→ Source extract

A cup of tea... or cha?
Ch’a, Chá, Chai, Té, Tè, Te, Tea, Tee, Thé, Thee… are only some of the versions of this drink’s name. Apparently they fall in 2 different categories, and some try to assert the split between the two as depending on the way this drink/plant reached its geographic target, as pictured above. Two incoherences spring to sight: Portugal could hardly be reached by land, as an exceptional case in the context of western Europe, and even less so could Brazil – pictured on the right-hand side, together with the rest of the Americas. So, perhaps we need a better explanation for the adoption of one of the two main expressions for tea. Let’s give the geographic origin of the contact between the plant/drink and the adopting people/country a chance, and focus on Portugal, as the Brazilian case looks too obvious to me: they got it from their colonial power.
Please indulge me quoting myself from previous chapter: “The Portuguese are among the few, if not the only Europeans that use a different original Chinese expression “chá”, instead of tea and its derivatives. Cockney English uses cha or rather char too,” as I was surprisingly confronted with by my mother’s next door neighbour in England, when delving there for my one academic year long sabbatical. “The Portuguese probably first came across the drink in the Canton region, and used the local word (ch’a). Later, other Europeans encountered it in the Tonkin region and also adopted the local word (t’e).” (José E. Mendes Ferrão, “A aventura das plantas e os descobrimentos portugueses”, 2005, 3rd edition, p.200)
Let’s move a few steps back: “Did you know that most of the world uses the same two words for tea? One variation is the one used in English (tea), French (thé), Spanish (té) and Dutch (thee). The other is a variation of chá (in Mandarin and Cantonese), such as chai in Hindi, shay in Arabic and chay in Russian. There’s an interesting reason for this.
Both words originate in China, which is widely believed to be the ‘home of tea’ and where the plant was first domesticated, and come from the Chinese character: 茶. In Mandarin and Cantonese, it’s pronounced ‘cha’. Countries around the world that use the word ‘cha’ originally imported tea over land, through the Silk Road, from the northern regions of China where they pronounce the word ‘cha’.

→ Problems and tasks
1: Copy the passage on words for tea starting with "Both words originate" and going on through "the word ‘cha’.", replacing "Silk Road" with "caravan routes".
2: For each statement, say whether it agrees with the passage on words for tea, answering yes or no and quoting the words of the passage that decide it.
(a) Brazil adopted its word for tea from its colonial power.
(b) In Hindi the word for tea is "shay."
(c) The Chinese character for tea is pronounced "te" in Mandarin.
3: Continue the passage on words for tea from the point where it stops.
The entries that follow are separate material and are unrelated to the passage on words for tea.

Screenshot grounding data:
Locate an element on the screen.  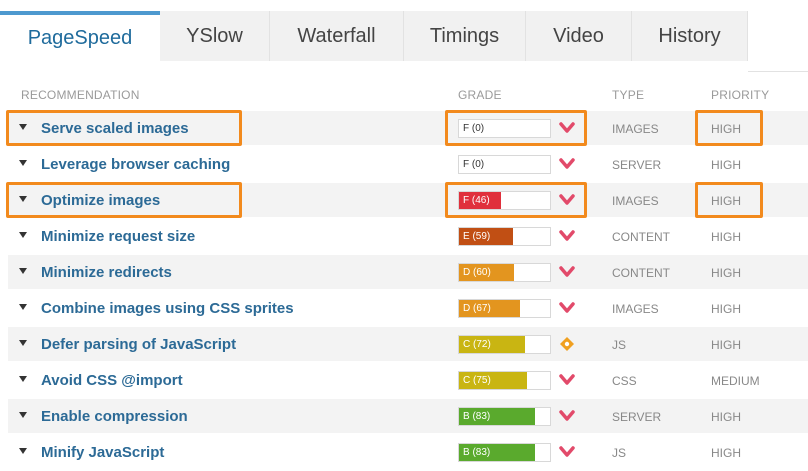
tab-timings: Timings is located at coordinates (465, 36).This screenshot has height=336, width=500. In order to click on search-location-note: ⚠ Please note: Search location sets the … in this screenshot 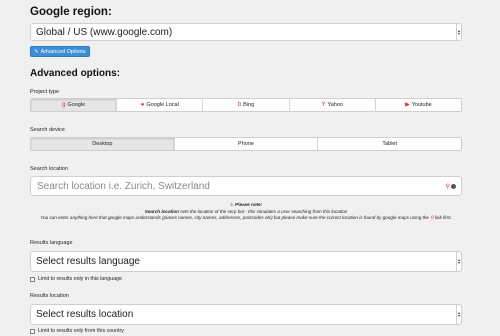, I will do `click(246, 212)`.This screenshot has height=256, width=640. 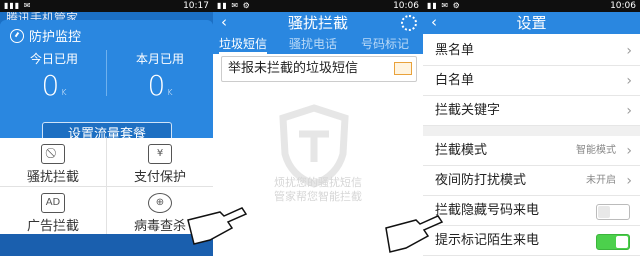 I want to click on feature-payment-protect: ¥ 支付保护, so click(x=160, y=162).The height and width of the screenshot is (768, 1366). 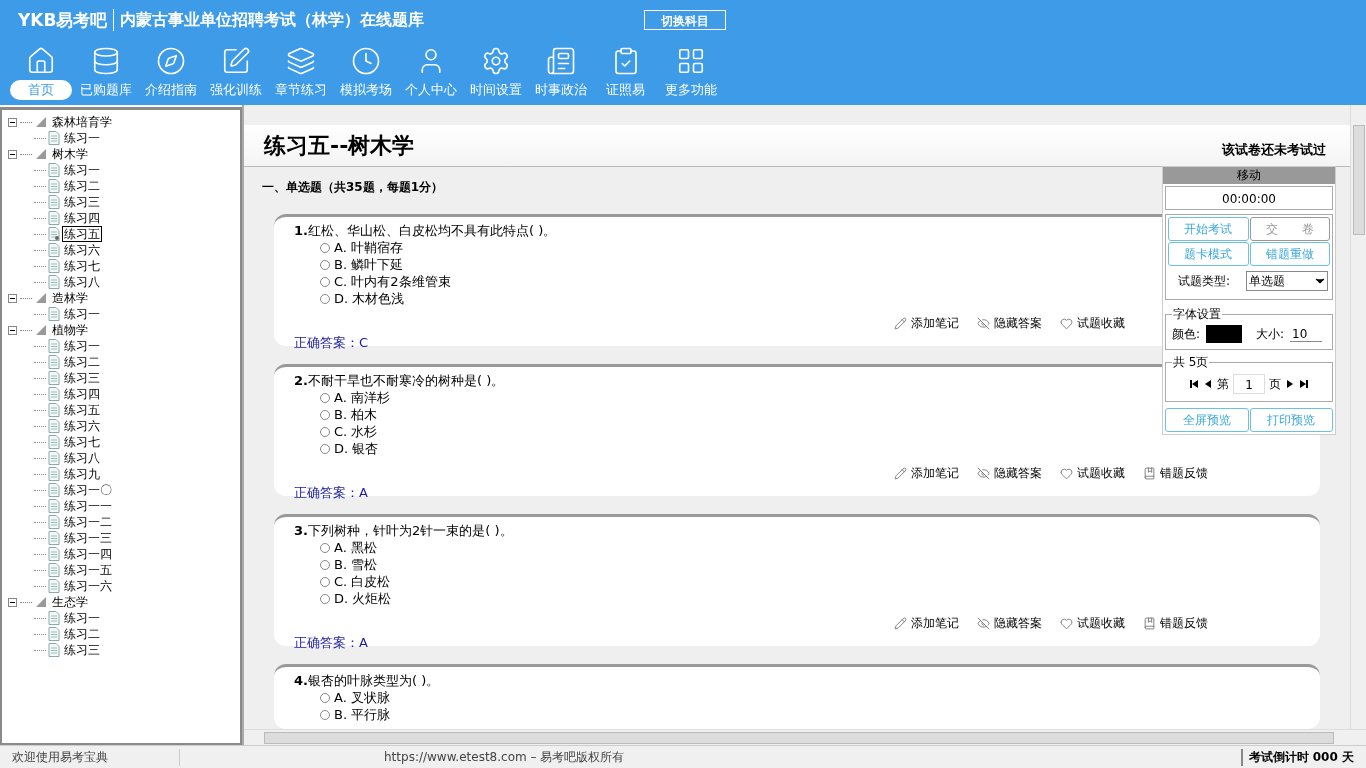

→ Task results
1:
Both words originate in China, which is widely believed to be the ‘home of tea’ and where the plant was first domesticated, and come from the Chinese character: 茶. In Mandarin and Cantonese, it’s pronounced ‘cha’. Countries around the world that use the word ‘cha’ originally imported tea over land, through the caravan routes, from the northern regions of China where they pronounce the word ‘cha’.

2:
(a) Yes: "they got it from their colonial power."
(b) No: "chai in Hindi, shay in Arabic"
(c) No: "In Mandarin and Cantonese, it’s pronounced ‘cha’."

3:
However, in the dialect spoken in the southern coastal province of Fujian, the word is pronounced ‘te’. This port is where 17th century Dutch merchants traded tea to bring to Europe, bringing back with them the pronunciation of ‘tea’. There are, of course, exceptions to this. But for the most part, wherever you are in the world, there’s a good chance you’ll know how to ask for a cup of tea with just those two words!” (From “A cup of tea… or cha?”, Food and Agriculture Organization of the United Nations, as accessed October 8, 2025)
“The fact is that in the several dialects or languages of the great China there are variations of the word and according to the region where the European merchants made business, they heard a certain sound for tea which they later adopted in their countries. In Macao, where the Portuguese established and traded from the 16th century on, the version cha was the one they heard and imported…which resulted in our sweet and tender chazinho. 🙂 Of course they imported the word as they imported the product as well as the delicate recipients to serve it, like the porcelain little bowls you can see above.” (From the blog “Artes, livros e velharias”, by Maria Andrade, as accessed Oct.8, 2025)
So, perhaps we could conclude that the Portuguese word for tea (chá) didn’t come overland, but oversea, and just arrived here before the Dutch brought it along as ‘tea’ oversea just later than the Portuguese and from a different original region.
In this context please let me share with you the trailblazing works by two Portuguese authors, namely João Rodrigues Tçuzu (The Interpreter) (“A arte do chá”, Livros de Bordo, 2019), that he wrote around 1620, after many years of delving in Japan and China, and Wenceslau de Moraes (“O culto do chá”, Vega, 1996, originally published in 1905), born and raised in Lisbon, who went native in Japan around the begin of the 20th century, after a long and successful military and diplomatic career. (You may check on him at this other chapter of this blog/book/website of mine)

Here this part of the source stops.